Jardin-Lavoir, giardino lavatoio: l’artista ha espresso qui una volontà di purificazione dagli oggetti della vita quotidiana; dopo essersi avvicinato all’ascetismo dei tibetani, avverte il pericolo che si venga sopraffatti dal superfluo, che il capitalismo inquini lo spazio e noi.

Nel 2020, affacciarsi sul un letto pieno di computer e attrezzature tecnologiche vuol dire ritrovarci lo smartworking in cui molti di noi si ritrovano immersi dall’inizio della pandemia; le valigie e le scarpe galleggianti richiamano ancora una volta i migranti e le stoviglie richiamano i temi della questione femminile, su cui non si smette di riflettere, grazie a nuovi spunti di riflessione offerti da una maggiore consapevolezza: gli spunti offerti da queste installazioni muovono la coscienza ancora oggi come vent’anni fa.

Il tema del capitalismo in Chen Zhen

La critica al capitalismo torna, più ricca di humor, nel Bureau de change: una cabina in cui quando si affaccia la testa ci si accorge essere un bagno pubblico che evoca però un ufficio di cambio valuta, è riconoscibile il bagno turco in cui al fondo compare un tappeto di monetine.
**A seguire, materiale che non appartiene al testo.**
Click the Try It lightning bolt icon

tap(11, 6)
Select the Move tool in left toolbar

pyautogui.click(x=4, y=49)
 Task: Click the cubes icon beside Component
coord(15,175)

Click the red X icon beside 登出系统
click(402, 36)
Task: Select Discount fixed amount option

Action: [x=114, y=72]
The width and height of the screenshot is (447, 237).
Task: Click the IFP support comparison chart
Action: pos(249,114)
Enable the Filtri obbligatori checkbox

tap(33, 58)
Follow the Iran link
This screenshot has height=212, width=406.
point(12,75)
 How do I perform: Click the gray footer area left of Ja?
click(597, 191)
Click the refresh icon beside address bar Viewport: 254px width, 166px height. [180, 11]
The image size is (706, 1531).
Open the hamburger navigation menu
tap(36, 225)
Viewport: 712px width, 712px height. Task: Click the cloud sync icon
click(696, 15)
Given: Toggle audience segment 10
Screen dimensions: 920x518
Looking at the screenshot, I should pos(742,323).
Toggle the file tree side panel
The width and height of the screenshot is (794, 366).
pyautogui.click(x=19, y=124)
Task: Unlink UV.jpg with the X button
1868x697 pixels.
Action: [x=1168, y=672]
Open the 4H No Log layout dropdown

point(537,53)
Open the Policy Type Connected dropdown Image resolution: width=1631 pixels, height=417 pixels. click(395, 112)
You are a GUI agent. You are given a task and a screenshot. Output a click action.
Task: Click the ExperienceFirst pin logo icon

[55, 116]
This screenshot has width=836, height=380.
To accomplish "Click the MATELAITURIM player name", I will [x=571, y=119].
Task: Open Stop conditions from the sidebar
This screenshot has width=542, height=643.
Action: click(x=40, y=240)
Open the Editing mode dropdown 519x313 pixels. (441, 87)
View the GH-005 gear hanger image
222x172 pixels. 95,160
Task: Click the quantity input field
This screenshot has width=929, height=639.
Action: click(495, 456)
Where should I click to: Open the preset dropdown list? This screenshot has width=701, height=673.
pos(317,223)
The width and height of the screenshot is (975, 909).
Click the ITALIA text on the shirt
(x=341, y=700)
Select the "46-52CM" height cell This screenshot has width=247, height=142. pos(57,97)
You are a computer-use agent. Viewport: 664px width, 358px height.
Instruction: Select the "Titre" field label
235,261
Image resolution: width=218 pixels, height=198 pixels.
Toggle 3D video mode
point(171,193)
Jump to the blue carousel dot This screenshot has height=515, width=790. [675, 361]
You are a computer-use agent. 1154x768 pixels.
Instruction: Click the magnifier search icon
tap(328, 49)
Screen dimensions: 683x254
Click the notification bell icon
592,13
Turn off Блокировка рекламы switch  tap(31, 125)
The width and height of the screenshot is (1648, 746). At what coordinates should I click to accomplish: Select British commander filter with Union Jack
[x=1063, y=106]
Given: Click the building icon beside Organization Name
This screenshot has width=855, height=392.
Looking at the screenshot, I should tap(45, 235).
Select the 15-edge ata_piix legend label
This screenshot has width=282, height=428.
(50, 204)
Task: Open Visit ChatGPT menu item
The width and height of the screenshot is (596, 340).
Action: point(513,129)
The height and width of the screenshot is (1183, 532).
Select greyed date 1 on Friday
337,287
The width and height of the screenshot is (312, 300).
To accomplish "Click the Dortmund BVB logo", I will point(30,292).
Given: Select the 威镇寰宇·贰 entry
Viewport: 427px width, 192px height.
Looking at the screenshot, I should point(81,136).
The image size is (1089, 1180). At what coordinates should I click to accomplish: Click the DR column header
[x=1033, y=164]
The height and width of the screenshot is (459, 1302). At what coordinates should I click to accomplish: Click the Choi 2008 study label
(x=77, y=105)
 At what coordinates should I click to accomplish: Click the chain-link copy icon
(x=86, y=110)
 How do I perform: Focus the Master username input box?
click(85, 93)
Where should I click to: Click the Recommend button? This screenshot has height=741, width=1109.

L’installazione permanente: I Sette Palazzi Celesti di Anselm Kiefer

Sempre emozionante da vedere, l’ultima sala è quella con l’installazione dell’artista tedesco, alla quale si sono aggiunte nel tempo da 5 tele molto materiche che richiamano ancora una volta la tensione dell’uomo verso il divino, tensione che ritroviamo nelle grandi strutture architettoniche del passato.

Informazioni sulla visita

Orari

Lun-mer: chiuso

Gio-dom: 10.30–20.30

Orari del ristorante bistrot:

Lun-mer: 11–15

Gio-dom: 10.30–22.30

La visita è gratuita, a questo link si trovano le norme anti-contagio relative ai musei.